U.S. radar emission could cause Russian Mars probe malfunctioning - paper

U.S. radar emission could cause Russian Mars probe malfunctioning - paper

PanARMENIAN.Net - A powerful electromagnetic emission from a U.S. radar in the Pacific could have caused the malfunctioning of the Russian Phobos-Grunt probe, RIA Novosti reports citing the Kommersant daily’s Tuesday, Jan 17 edition.

A Russian government investigation commission is considering several causes of the failure, including a short circuit or “external impact,” the paper said citing an unnamed source in the Russian space industry.

“Experts do not rule out that the probe could have accidentally come under the impact of emissions [from a U.S. radar stationed on the Marshall Islands], whose megawatt impulse triggered the malfunctioning of on-board electronics,” the source said.

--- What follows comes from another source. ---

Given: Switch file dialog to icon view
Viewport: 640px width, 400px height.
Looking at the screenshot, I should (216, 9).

The source did not specify the type of the radar, but said it was monitoring the trajectory of an asteroid at the time of the Phobos-Grunt launch.

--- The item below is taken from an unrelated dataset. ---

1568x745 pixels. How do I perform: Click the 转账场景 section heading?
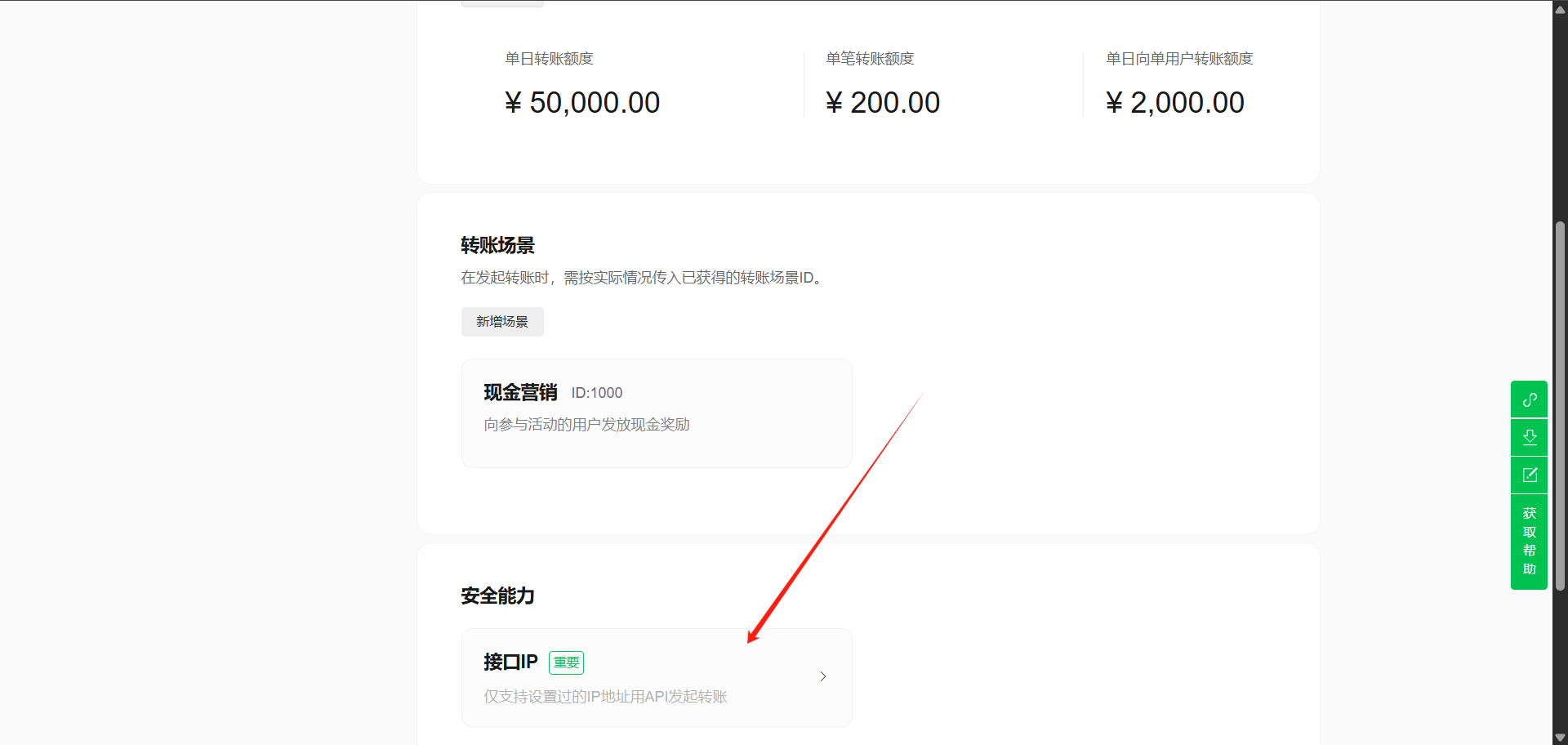pyautogui.click(x=497, y=245)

The source stressed that it was more likely an accident rather than a determined act of sabotage.

The government commission officials have refused to comment on the claim, Kommersant said.

The commission is expected to inform the head of the Russian Federal Space Agency Roscosmos Vladimir Popovkin of the preliminary results of the investigation on January 20.

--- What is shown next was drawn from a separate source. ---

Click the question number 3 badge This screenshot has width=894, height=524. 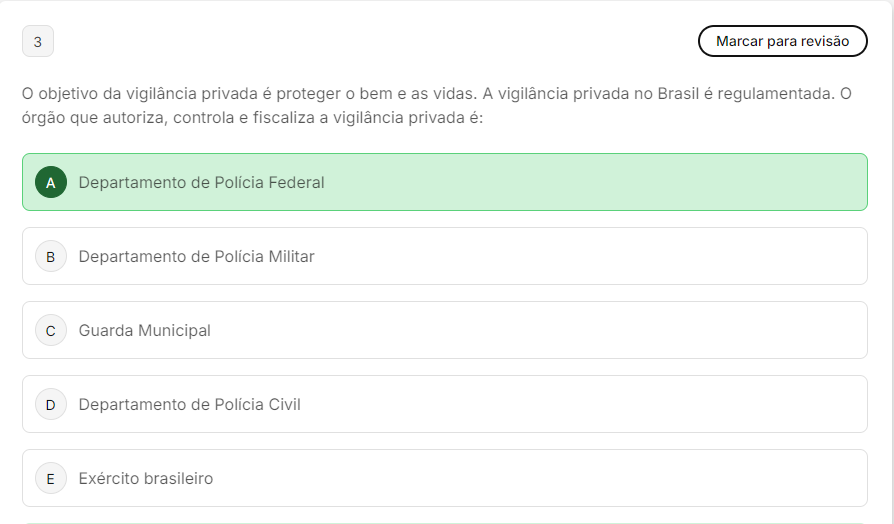[x=38, y=41]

Popovkin earlier suggested that the inexplicable malfunction of the Russian spacecraft could have been caused by “interference from a foreign technical facility.”

The official results of the investigation will be made public on January 26, Kommersant said. Phobos-Grunt, launched on November 9, was designed to bring back rock and soil samples from the Martian moon Phobos. However, it got stuck in a so-called support orbit after its engines had failed to put it on course for the Red Planet, and fell back on Earth late on Sunday.

NASA says Russia has failed in all 17 of its attempts to study the Red Planet close-up since 1960. The most recent failure before November accident occurred in 1996, when Russia lost its Mars-96 orbiter during launch.